Fail to Plan, Plan to Fail – The Benefits of a Shareholders’ Agreement

Family, friends and other investors can often play a vital role in building a successful company, bringing money, experience and contacts to the table, often in exchange for shares in the company.

During the honeymoon period shareholders often forget, or do not recognise, the importance of formalising their relationship and how it is to be governed, hoping that because ‘she’s family’ or ‘he’s my best mate’ all business discussions and decisions will be amicable, no one ever wants to ‘rock the boat’. However, this often leads to shareholders failing to plan for certain situations that may, and more often than not, do arise in the day-to-day running of a company.

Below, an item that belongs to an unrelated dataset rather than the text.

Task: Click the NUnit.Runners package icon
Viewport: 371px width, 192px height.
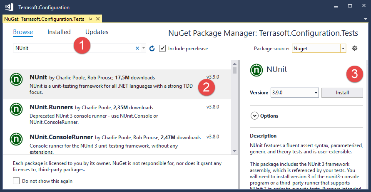Action: point(17,109)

Unfortunately, these issues can quickly get out of hand, become convoluted and costly to overcome. This is where planning ahead and putting a Shareholders’ Agreement in place can prove a masterstroke in the event that ‘things go wrong’.

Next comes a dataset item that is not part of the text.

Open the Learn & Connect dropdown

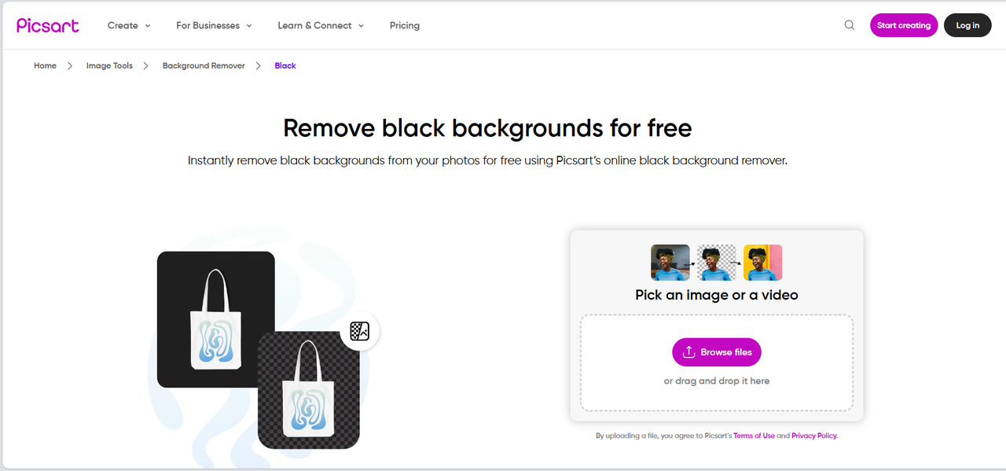pyautogui.click(x=321, y=25)
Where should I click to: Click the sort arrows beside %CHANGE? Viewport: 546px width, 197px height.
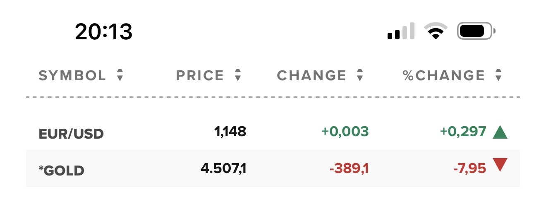coord(498,75)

What is a Shareholders’ Agreement?

A Shareholders’ Agreement is a contractual agreement entered into between all or some of the shareholders of a company. It supplements the company’s Articles of Association, regulating the relationship between the shareholders, setting out principles for the management of the company, the transfer of ownership of the shares, and providing protection for the company and the shareholders which may not otherwise provided for in the company’s Articles of Association.

How can a Shareholders’ Agreement help me?    

A Shareholders’ Agreement can provide for many eventualities and effectively clarifies the rights and obligations of each shareholder in various circumstances, together with detailing any procedures to be followed.  Most importantly Shareholders’ Agreements can save time and expense for the company and the shareholders going forward by pre-empting disagreements between the shareholders and setting out appropriate ways for any disputes to be addressed.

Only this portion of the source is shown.